Responding to the Financial Crisis

Written by: Phil A. Sher, St. Louis, Mo.

http://www.linkedin.com/pub/4/7aa/b19

 

What do we do?  Revive the mortgage backed securities, set market values, fund banks only for market value loss on non-securitized loans.  Focus on the homeowners in trouble, the foreclosures in process, the abandoned homes still sitting empty, and the ultimate revival of the entire housing sector.  Forget about executives and their ridiculous pay structures unless criminal activity can be found.  Set rules for the future on how the game is to be played.

 

For those people still in their homes without an ability to pay adjustments must be made to the interest rate or the principal amount of the loan that allows a calculation of a monthly payment which these people can afford.  The difference in the capital value of that home mortgage is the amount that should be reimbursed by the “bailout fund”.

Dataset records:
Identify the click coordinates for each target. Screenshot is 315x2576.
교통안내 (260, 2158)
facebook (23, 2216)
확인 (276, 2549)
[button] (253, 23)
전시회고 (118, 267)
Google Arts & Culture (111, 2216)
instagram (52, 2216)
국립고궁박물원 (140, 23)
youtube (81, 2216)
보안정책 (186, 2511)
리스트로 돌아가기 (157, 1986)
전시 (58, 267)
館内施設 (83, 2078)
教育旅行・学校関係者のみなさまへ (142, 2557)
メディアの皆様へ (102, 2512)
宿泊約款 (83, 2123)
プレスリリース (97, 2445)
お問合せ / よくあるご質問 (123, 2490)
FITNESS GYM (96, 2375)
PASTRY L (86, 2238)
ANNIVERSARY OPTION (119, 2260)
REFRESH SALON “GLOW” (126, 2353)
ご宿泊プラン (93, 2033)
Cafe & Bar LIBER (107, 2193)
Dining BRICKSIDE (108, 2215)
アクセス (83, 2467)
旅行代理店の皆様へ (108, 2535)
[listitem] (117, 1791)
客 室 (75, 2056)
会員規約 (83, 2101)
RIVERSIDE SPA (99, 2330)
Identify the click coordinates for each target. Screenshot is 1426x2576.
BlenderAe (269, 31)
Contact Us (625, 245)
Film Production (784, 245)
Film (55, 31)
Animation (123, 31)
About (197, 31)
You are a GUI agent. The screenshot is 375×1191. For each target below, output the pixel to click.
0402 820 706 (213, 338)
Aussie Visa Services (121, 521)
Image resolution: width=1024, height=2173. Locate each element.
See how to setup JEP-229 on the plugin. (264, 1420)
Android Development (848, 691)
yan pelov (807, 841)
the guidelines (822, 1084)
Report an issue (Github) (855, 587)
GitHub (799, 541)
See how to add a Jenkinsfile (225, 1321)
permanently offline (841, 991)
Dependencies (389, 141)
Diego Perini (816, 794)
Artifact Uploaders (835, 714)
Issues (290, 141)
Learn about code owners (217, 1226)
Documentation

PROBLEMS TO SOLVE -
a) Edit the financial crisis piece, starting at "http://www.linkedin.com/pub/4/7aa/b19" and ending at "to be played.", so that "homeowners" becomes "borrowers".
b) Turn the paragraph of the financial crisis piece that begins "What do we do?" into a short list that keeps its main points.
These records are separate material and are not part of the financial crisis piece.

ANSWERS BY TASK -
a)
http://www.linkedin.com/pub/4/7aa/b19

 

What do we do?  Revive the mortgage backed securities, set market values, fund banks only for market value loss on non-securitized loans.  Focus on the borrowers in trouble, the foreclosures in process, the abandoned homes still sitting empty, and the ultimate revival of the entire housing sector.  Forget about executives and their ridiculous pay structures unless criminal activity can be found.  Set rules for the future on how the game is to be played.

b)
- Revive mortgage-backed securities and set market values.
- Fund banks only for market value loss on non-securitized loans.
- Focus on homeowners in trouble, foreclosures in process, abandoned homes still sitting empty, and the revival of the whole housing sector.
- Forget about executives and their pay structures unless criminal activity can be found.
- Set rules for how the game is to be played in the future.